Money-saving use case

Best for larger flooring, drywall, or paneling projects where one wrong number can mean a costly second store run.

5. AR Ruler

AR Ruler is the flexible phone-first option for people who want more tools than Apple Measure but do not need a full planning suite. Its App Store listing says it can measure distance, angles, area, volume, and more using AR and a built-in 3D scanner (App Store).

Best for

Budget DIYers who want a versatile all-in-one measuring app

What worked well

This is useful when your projects vary. One day you are checking a wall height, the next you are estimating a box volume or rough room size. It is more feature-heavy than Apple Measure, but still quicker to pick up than a full floor-plan app.

Pros

  • Broad set of measurement tools
  • Good for casual DIY and furniture planning
  • Fast for rough estimates
  • Works well for people who want one app for many small jobs

Cons

  • Precision depends heavily on phone hardware and scan conditions
  • Subscription pricing can feel steep for occasional use
  • Less suitable for full renovation documentation

Money-saving use case

A smart choice for small, varied projects where rough-but-fast measurements stop impulse buys and wrong-size purchases.

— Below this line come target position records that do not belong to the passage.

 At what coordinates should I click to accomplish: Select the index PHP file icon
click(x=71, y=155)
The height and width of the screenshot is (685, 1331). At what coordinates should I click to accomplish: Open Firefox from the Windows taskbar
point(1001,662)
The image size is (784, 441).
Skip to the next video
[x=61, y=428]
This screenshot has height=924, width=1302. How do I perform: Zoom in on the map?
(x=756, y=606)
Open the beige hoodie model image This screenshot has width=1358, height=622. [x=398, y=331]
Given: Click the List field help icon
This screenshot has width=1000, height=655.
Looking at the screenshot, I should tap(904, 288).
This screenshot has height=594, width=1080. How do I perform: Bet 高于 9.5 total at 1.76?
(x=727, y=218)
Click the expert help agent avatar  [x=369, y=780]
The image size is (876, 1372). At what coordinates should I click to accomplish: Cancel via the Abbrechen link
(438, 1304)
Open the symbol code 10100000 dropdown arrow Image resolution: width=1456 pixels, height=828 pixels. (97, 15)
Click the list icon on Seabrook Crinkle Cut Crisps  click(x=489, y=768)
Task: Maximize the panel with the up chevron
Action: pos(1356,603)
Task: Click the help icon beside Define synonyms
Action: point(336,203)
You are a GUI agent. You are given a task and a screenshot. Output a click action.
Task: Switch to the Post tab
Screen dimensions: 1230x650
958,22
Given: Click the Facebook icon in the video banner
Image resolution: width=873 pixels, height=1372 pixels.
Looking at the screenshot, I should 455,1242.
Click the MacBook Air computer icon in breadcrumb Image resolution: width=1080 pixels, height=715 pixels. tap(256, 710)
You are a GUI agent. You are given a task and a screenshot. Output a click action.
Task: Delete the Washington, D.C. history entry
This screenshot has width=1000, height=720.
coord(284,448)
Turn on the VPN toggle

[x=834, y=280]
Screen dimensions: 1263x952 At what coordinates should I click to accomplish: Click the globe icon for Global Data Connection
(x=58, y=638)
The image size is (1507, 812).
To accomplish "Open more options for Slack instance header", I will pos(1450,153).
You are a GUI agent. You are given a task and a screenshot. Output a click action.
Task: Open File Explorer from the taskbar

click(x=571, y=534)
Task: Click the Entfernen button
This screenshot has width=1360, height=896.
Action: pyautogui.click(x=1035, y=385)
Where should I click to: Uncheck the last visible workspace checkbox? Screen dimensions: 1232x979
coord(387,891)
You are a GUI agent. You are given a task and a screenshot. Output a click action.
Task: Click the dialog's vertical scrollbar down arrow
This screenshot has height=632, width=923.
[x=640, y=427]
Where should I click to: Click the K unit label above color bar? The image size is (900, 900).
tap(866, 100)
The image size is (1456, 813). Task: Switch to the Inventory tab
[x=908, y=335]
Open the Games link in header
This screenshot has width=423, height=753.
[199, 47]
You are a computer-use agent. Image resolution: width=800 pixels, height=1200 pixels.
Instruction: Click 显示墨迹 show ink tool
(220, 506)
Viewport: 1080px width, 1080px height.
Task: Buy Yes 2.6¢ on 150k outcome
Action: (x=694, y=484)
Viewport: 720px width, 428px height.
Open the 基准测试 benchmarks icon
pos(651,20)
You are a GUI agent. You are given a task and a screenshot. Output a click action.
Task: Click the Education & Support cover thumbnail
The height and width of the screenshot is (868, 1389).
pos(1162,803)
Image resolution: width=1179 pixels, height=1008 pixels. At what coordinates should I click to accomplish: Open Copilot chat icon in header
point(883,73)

Which app saves the most money for your type of DIY?

The cheapest app is not always the one that saves you the most.

  • For quick household checks: Apple Measure
  • For full DIY room planning: magicplan
  • For LiDAR-based room scans: RoomScan Pro LiDAR
  • For higher-confidence measurement workflows: Bosch MeasureOn
  • For flexible everyday measuring: AR Ruler

If you mainly want to avoid buying too much paint, flooring, or trim, magicplan gives the best balance of planning and practicality. If you are doing a bigger project and accuracy matters more than convenience, Bosch MeasureOn with a connected laser tool is the safer money-saving choice.

The biggest shift is that measure apps are moving beyond simple AR rulers.

Apple’s RoomPlan framework now lets apps capture room structure and recognized components like walls and cabinets in exportable 3D formats (Apple Developer). That is why newer apps such as magicplan and RoomScan Pro are leaning into multi-room LiDAR scanning and object detection (magicplan Help, RoomScan Pro App Store).

A second clear trend is hybrid measuring: camera scan first, laser confirmation second. That matters for cost-conscious DIY because it is faster than measuring everything by hand, but still more dependable for expensive orders.

The simple way to use these apps without wasting money

Measure apps work best when you treat them as a filter for bad buying decisions, not as magic. Use them to map the room, estimate quantities, and spot problems early. Then confirm your final numbers with a tape measure or laser before you place the order. That one extra step is usually cheaper than extra paint, spare flooring boxes, or a second batch of cut trim.